_Action item:_
Look for "value" in the records and copy every line that has it.

[Stored records]
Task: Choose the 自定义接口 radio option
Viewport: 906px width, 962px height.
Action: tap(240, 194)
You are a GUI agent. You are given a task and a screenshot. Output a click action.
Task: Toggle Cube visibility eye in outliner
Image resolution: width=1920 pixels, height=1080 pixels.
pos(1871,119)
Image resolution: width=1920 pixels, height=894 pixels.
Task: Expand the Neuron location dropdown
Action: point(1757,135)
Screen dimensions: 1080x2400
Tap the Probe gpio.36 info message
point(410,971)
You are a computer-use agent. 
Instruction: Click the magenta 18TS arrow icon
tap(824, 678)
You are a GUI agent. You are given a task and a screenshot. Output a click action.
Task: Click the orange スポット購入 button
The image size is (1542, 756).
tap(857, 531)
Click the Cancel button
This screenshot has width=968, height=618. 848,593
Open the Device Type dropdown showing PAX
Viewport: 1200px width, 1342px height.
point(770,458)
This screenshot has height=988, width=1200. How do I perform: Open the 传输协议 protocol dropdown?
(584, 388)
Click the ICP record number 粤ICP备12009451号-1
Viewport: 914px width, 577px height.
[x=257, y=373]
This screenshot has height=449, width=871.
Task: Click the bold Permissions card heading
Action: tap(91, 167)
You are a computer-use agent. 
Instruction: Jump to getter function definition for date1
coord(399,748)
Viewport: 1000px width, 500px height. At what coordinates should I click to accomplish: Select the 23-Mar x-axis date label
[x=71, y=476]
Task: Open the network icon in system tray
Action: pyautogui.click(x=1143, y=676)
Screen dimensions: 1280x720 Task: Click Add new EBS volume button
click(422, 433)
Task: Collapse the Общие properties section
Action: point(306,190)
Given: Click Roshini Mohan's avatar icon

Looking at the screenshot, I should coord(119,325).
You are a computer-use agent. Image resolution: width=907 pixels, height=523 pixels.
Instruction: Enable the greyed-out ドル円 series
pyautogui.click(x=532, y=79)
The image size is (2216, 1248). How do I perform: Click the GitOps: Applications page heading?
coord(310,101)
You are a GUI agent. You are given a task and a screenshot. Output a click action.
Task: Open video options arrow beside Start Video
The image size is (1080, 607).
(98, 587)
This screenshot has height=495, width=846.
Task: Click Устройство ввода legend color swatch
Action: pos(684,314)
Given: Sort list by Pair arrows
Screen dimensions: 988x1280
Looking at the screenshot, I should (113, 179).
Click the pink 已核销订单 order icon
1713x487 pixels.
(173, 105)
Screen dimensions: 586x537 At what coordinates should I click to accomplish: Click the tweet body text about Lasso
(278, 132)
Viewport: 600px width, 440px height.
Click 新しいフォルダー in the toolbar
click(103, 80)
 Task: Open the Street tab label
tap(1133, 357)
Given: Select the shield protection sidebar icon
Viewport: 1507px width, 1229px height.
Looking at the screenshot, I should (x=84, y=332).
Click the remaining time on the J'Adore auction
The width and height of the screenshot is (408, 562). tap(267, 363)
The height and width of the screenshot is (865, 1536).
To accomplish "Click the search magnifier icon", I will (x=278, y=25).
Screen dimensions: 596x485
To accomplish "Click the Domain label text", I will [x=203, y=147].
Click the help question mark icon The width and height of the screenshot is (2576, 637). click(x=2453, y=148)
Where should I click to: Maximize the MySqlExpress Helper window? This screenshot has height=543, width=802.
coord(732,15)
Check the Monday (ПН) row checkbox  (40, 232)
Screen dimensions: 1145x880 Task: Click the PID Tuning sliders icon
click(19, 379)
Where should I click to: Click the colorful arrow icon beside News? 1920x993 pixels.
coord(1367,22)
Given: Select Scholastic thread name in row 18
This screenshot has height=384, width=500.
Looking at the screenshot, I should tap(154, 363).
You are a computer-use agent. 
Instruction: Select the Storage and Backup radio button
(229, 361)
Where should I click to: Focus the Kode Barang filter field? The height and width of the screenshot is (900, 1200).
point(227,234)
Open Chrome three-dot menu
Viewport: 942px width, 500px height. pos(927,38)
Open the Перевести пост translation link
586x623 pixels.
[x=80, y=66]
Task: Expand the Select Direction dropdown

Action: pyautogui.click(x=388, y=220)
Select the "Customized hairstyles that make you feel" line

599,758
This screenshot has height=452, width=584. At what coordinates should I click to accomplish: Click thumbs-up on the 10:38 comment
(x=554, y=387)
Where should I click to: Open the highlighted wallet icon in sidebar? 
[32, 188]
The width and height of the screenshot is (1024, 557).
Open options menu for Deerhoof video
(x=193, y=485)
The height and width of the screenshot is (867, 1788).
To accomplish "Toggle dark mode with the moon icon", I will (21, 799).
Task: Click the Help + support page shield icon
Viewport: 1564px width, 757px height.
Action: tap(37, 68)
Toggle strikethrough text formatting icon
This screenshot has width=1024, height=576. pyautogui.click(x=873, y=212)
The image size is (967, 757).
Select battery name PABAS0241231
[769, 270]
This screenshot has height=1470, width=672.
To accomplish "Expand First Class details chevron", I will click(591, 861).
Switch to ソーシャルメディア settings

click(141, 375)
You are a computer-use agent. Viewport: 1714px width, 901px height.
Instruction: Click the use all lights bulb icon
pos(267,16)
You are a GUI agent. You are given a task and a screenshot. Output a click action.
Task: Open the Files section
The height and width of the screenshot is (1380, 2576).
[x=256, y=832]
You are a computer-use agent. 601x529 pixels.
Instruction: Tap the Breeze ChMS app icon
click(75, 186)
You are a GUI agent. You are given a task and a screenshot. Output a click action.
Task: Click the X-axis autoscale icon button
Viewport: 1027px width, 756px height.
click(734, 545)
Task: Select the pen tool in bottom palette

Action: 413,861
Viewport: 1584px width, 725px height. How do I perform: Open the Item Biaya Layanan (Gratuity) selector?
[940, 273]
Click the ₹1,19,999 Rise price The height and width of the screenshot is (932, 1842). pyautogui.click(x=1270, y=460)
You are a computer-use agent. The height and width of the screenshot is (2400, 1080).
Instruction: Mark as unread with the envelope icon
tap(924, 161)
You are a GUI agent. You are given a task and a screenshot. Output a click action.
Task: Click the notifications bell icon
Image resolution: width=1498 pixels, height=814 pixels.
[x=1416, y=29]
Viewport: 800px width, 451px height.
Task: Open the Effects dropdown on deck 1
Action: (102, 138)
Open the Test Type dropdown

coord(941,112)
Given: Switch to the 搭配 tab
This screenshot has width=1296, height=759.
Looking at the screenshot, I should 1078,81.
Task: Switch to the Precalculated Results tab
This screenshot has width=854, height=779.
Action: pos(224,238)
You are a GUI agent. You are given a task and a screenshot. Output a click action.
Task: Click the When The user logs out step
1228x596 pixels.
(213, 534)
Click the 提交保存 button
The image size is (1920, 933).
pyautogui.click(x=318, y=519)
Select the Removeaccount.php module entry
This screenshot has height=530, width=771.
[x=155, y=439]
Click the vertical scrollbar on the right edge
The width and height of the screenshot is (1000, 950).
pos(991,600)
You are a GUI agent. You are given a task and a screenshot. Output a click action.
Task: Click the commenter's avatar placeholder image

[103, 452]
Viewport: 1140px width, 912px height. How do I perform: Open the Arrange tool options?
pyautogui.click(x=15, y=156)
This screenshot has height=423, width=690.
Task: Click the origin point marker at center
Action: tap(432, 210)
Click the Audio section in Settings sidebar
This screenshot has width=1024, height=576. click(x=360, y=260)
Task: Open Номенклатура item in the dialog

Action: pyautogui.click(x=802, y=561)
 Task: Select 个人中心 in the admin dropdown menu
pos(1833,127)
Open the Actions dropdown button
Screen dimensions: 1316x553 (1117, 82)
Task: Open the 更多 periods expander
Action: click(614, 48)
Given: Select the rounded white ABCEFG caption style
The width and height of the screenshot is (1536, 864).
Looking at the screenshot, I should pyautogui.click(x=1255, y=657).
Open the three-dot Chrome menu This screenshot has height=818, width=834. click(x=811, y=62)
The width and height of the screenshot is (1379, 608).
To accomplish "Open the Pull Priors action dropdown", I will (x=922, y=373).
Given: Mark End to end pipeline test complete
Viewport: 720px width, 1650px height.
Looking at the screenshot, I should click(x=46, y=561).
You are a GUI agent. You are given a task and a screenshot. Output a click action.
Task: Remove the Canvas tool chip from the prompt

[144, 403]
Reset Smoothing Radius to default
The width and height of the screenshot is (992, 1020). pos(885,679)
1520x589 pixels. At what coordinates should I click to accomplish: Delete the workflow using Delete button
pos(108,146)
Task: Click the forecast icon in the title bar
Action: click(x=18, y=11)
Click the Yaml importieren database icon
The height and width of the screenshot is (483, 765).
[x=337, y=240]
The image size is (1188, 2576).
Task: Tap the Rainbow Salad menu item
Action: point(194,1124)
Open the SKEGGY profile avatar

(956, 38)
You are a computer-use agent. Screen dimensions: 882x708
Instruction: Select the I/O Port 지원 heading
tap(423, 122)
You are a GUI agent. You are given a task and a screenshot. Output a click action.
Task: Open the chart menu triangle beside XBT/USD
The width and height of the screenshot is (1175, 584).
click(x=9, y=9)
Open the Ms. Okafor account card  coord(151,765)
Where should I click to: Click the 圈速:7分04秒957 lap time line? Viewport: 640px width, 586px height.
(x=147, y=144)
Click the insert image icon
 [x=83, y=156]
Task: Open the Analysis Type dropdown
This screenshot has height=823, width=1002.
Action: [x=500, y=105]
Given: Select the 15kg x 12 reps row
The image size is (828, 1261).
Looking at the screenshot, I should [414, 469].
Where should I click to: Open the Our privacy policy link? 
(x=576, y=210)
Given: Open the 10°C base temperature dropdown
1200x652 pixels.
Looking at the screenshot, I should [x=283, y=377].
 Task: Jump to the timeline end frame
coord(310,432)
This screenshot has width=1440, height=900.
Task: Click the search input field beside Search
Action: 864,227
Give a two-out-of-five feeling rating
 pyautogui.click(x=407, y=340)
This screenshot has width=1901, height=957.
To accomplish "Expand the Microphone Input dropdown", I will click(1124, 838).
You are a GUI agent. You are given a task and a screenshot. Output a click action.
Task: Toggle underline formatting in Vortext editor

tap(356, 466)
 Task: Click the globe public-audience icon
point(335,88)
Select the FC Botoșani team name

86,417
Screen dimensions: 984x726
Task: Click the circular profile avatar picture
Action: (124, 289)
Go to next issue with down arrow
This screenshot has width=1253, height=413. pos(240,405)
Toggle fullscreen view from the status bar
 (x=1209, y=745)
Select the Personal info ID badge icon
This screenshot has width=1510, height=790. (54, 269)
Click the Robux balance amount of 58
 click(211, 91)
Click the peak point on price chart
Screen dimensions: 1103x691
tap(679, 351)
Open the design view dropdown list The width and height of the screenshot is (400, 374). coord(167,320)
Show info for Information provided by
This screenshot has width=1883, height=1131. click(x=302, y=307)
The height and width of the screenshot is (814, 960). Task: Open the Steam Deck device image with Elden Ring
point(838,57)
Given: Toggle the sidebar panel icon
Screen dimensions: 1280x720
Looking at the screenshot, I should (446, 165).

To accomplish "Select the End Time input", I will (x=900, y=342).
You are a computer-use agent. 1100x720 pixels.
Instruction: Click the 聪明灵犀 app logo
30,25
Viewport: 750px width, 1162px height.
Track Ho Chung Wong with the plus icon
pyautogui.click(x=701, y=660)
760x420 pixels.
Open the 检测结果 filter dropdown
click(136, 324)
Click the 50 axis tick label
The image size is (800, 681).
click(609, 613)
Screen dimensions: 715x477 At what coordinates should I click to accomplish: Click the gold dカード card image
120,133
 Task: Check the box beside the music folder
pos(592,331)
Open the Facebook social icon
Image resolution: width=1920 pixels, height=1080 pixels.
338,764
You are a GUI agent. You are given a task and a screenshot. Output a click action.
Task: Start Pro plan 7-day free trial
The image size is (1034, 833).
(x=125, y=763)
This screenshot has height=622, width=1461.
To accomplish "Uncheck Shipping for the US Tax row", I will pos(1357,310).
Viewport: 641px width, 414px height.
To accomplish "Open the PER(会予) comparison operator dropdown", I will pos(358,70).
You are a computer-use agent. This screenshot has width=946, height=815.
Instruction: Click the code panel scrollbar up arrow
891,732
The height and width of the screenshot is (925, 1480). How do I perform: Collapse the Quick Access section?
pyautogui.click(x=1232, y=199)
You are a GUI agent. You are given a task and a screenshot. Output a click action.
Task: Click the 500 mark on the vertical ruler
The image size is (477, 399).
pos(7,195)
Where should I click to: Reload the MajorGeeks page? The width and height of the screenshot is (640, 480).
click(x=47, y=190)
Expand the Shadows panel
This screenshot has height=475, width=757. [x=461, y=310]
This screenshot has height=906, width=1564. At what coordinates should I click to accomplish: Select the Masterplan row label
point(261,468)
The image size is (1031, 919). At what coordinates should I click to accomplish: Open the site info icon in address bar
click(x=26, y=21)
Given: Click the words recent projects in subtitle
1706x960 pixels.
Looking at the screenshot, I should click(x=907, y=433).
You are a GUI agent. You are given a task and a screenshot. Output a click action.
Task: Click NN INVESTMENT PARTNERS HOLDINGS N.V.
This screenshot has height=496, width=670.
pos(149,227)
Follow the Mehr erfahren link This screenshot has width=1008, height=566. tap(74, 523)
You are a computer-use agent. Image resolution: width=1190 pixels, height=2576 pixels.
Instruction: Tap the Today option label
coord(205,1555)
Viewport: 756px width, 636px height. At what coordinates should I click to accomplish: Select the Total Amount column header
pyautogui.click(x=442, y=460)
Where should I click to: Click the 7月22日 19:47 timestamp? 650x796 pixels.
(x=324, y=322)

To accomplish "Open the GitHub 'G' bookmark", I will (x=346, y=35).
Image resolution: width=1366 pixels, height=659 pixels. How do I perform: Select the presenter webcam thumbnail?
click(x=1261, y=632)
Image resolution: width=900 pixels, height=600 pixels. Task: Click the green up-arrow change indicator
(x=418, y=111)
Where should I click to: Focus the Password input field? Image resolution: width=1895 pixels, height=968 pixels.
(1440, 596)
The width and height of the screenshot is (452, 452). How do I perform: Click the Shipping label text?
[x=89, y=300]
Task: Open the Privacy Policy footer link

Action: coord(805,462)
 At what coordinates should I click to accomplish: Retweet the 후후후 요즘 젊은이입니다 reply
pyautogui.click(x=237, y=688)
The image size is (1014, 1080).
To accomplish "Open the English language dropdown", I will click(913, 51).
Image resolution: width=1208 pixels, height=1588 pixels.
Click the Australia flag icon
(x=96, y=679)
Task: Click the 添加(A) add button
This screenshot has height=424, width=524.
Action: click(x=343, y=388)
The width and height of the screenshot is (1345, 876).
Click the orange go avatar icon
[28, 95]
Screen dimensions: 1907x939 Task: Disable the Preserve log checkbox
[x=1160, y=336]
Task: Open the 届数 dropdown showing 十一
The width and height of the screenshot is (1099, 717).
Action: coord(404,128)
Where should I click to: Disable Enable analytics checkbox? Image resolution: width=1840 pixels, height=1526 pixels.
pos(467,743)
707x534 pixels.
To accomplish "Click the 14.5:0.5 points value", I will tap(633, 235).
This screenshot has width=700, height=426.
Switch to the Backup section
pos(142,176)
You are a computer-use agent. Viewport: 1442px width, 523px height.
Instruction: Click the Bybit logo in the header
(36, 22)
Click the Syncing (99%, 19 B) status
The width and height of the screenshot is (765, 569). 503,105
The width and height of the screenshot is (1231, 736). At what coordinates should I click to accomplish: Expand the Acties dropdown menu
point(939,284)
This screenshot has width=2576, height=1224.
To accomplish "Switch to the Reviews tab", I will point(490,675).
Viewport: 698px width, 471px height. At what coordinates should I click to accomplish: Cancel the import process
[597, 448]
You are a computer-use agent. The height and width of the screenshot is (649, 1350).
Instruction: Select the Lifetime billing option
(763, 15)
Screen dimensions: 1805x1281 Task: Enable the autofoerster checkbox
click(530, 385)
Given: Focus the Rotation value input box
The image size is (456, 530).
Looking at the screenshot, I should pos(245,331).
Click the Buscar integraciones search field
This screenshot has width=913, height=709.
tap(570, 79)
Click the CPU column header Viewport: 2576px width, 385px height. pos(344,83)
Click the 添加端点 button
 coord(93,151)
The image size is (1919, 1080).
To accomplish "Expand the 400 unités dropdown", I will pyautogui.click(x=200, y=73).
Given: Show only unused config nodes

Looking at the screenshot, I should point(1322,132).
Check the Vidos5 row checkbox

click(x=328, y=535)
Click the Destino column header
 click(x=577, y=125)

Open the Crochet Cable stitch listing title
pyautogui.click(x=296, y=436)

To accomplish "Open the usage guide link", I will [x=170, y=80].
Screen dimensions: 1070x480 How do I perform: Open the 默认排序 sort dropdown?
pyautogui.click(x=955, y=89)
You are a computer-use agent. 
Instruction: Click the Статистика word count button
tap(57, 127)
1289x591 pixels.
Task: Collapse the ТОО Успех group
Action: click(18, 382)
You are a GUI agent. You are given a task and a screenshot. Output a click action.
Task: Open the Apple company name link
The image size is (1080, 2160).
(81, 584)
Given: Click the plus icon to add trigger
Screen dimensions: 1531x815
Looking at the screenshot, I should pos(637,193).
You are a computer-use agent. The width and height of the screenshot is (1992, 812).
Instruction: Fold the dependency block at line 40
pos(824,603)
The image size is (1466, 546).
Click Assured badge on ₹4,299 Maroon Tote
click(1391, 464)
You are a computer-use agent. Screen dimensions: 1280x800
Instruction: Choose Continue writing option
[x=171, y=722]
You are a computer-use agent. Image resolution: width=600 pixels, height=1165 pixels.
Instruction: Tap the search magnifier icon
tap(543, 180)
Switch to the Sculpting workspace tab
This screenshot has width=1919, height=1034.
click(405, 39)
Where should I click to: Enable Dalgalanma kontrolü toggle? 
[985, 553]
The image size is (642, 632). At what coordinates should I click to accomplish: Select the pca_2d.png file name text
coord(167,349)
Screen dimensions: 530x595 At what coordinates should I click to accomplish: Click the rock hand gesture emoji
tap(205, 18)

_Task result:_
To accomplish "Click the 14.5:0.5 points value", I will tap(633, 235).
Given: Focus the Rotation value input box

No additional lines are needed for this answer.